Kaltstart ist eine Folge der Fernsehkrimireihe Tatort aus dem Jahr 2014. Der Film wurde für den Norddeutschen Rundfunk produziert und am 27. April 2014 erstmals im Fernsehen ausgestrahlt. Es ist der dritte Fall der Hamburger Hauptkommissare Falke und Lorenz und die insgesamt 909. Tatort-Folge.

Kriminalhauptkommissar Thorsten Falke und Kriminalkommissarin Katharina Lorenz wechseln in dieser Tatortfolge von der Kriminal- zur Bundespolizei (BPOL), die bis 2005 noch Bundesgrenzschutz hieß.

Handlung[Bearbeiten | Quelltext bearbeiten]

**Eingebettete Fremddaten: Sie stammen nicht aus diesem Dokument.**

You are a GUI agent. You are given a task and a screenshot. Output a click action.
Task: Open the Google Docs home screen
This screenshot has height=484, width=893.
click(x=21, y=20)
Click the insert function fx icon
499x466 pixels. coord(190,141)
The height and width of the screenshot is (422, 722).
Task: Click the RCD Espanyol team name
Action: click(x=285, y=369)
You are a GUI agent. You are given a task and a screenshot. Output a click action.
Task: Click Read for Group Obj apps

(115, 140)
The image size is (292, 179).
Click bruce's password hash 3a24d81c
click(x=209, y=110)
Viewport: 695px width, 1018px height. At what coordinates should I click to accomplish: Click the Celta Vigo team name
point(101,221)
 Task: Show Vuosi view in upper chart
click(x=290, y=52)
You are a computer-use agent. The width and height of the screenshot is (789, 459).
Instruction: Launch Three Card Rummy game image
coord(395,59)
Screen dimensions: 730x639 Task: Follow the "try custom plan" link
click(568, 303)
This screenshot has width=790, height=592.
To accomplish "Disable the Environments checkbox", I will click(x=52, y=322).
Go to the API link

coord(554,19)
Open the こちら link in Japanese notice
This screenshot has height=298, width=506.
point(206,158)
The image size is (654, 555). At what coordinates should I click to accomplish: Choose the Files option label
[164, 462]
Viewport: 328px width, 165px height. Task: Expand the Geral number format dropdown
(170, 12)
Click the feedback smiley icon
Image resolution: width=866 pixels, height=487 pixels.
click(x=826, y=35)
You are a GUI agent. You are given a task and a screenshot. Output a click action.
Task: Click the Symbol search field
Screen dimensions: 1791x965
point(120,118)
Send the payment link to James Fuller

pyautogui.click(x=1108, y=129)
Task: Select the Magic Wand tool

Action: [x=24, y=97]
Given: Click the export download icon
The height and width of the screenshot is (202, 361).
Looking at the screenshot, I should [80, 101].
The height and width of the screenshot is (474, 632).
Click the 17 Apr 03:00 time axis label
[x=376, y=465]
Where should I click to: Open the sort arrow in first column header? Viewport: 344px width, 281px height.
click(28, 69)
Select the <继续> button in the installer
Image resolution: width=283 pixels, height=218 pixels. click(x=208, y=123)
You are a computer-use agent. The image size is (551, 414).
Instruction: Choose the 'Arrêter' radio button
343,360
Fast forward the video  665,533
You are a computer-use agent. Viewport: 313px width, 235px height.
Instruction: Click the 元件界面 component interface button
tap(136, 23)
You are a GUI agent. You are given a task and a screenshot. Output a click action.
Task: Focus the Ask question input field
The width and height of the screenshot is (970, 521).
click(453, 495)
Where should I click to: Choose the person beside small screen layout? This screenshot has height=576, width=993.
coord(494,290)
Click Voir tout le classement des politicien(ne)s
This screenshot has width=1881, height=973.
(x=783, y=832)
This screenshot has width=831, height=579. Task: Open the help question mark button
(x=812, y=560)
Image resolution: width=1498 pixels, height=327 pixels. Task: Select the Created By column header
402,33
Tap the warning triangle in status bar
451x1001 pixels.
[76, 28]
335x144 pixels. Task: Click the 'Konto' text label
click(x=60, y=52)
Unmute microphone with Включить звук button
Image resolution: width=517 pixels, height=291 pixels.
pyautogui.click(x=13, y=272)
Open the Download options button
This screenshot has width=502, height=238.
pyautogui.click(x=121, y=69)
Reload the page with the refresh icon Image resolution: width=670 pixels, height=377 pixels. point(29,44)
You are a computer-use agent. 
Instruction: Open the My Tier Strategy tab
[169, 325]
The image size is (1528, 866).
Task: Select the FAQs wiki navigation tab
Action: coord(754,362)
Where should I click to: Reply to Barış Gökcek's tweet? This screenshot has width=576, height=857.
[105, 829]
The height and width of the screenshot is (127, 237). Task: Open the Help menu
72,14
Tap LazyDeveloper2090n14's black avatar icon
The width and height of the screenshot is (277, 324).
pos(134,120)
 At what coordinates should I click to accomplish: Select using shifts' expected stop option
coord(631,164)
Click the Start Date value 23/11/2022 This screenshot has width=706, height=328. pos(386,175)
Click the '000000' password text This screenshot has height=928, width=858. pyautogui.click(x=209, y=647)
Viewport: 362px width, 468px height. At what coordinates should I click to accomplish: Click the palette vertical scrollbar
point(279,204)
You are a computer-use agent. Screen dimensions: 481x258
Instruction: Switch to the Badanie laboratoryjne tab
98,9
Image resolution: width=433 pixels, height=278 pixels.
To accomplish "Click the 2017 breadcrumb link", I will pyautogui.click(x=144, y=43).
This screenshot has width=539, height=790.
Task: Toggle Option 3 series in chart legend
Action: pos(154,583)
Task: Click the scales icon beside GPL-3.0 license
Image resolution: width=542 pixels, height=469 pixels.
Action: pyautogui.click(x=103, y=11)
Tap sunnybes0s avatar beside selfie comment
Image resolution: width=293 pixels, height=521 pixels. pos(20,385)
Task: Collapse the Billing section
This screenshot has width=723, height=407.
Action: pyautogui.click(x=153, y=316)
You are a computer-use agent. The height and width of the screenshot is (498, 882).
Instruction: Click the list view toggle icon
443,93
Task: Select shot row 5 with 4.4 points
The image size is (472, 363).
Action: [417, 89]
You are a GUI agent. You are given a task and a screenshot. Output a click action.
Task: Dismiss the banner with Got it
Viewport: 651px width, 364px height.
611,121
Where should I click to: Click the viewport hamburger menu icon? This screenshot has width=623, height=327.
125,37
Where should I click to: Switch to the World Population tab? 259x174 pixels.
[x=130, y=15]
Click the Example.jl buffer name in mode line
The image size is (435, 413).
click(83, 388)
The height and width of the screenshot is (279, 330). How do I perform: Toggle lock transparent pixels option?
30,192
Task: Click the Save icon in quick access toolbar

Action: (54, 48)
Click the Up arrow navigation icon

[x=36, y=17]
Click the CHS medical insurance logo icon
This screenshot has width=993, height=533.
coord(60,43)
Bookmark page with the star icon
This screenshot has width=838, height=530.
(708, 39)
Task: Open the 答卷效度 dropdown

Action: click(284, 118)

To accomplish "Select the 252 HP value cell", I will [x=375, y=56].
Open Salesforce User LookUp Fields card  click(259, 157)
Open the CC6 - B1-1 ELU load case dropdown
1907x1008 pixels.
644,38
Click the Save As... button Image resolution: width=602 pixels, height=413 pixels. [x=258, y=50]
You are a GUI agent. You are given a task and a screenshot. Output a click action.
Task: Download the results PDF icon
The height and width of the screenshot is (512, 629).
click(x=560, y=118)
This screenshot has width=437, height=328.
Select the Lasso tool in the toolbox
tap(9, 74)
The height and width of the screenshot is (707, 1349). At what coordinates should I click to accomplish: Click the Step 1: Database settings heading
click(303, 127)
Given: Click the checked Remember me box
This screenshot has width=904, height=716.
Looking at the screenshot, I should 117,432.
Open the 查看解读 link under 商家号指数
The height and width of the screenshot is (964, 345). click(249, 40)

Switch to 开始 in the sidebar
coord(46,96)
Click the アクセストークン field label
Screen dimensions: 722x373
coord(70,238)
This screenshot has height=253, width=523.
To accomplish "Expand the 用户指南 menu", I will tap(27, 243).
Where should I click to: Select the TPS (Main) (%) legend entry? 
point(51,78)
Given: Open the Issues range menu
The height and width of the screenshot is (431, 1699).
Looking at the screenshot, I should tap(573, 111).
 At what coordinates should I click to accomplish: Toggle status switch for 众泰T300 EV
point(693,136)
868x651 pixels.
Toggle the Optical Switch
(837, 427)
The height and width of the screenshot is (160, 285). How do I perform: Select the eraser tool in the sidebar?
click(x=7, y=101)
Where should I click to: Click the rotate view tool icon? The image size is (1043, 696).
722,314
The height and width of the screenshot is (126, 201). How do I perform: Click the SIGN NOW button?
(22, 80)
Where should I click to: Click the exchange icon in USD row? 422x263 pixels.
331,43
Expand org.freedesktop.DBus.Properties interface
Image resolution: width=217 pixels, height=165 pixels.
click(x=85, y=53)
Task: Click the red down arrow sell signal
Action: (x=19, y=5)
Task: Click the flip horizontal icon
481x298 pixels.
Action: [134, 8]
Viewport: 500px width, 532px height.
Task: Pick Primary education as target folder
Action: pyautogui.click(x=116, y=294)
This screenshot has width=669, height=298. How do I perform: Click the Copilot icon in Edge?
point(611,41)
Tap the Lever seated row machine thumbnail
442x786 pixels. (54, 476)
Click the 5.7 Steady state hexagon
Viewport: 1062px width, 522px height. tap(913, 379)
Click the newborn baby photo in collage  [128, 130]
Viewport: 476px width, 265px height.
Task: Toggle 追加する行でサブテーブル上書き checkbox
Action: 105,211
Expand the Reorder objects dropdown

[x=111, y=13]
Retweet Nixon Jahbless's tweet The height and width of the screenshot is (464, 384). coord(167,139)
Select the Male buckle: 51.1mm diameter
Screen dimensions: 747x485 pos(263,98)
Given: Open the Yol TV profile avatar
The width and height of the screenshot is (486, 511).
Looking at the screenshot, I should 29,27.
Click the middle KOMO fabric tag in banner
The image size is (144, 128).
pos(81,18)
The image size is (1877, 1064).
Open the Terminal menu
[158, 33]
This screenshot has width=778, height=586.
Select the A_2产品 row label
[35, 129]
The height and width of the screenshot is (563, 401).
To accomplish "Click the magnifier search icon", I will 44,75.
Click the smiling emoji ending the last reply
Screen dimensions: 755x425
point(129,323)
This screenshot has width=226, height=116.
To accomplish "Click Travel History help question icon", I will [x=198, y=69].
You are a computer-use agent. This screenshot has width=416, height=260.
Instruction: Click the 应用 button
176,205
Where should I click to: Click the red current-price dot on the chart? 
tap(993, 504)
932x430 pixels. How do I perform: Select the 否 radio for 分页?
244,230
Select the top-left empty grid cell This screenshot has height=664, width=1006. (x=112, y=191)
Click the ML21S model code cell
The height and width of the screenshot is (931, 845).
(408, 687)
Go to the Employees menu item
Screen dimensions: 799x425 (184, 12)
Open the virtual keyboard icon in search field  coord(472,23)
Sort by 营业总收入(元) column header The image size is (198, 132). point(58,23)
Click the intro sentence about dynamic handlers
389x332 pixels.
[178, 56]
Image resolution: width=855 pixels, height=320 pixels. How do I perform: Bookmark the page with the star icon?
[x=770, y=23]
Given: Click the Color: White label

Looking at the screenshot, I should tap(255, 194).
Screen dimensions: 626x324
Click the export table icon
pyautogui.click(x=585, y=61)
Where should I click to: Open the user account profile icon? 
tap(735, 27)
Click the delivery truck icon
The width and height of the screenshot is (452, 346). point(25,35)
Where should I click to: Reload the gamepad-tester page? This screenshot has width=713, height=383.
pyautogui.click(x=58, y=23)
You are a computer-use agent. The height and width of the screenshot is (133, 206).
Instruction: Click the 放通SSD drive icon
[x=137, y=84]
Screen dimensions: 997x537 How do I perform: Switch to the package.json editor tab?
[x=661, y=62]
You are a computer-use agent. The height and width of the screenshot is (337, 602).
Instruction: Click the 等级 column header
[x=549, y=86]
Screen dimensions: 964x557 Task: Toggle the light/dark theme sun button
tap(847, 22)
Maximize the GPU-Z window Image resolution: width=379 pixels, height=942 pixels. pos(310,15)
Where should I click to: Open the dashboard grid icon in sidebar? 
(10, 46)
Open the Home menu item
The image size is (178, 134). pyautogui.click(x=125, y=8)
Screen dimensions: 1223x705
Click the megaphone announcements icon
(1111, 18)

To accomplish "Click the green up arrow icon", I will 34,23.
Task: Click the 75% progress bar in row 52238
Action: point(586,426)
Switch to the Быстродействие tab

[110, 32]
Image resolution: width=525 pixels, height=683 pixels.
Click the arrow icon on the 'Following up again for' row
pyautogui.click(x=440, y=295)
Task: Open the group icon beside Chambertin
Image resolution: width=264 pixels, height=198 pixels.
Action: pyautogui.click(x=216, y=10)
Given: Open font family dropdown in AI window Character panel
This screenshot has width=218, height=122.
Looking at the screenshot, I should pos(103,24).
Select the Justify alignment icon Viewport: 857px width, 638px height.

Während eines SEK-Einsatzes im Containerhafen von Wilhelmshaven explodiert plötzlich die Fischerhütte des Verdächtigen Mike Dürr. Neben dem Bewohner, der als Menschenhändler überführt werden sollte, sterben auch zwei Polizisten. Die Aktion wird trotzdem weitergeführt und in einem Container finden sich, wie vermutet, ausländische Flüchtlinge. Diese werden befreit und den deutschen Behörden übergeben.

Obwohl die bisherigen Kriminalbeamten Thorsten Falke und Katharina Lorenz erst in vier Wochen zur Bundespolizei wechseln sollten, werden sie aufgrund der brisanten Lage im Hafen jetzt schon den neuen Mitarbeitern vorgestellt. Falke freute sich, dort seine befreundete Kollegin Rita Kovic wiederzusehen; doch muss er schockiert erfahren, dass sie bei der Gasexplosion umgekommen ist. So ist er dann positiv überrascht, seinen von früher bestens bekannten Freund, den Kriminalhauptkommissar Jan Katz, am Unglücksort zu treffen. Am nächsten Tag kann das Auffinden des Zünders der Explosion durch Katharina Lorenz eindeutig belegen, dass jemand den Schleuser gezielt beseitigen wollte.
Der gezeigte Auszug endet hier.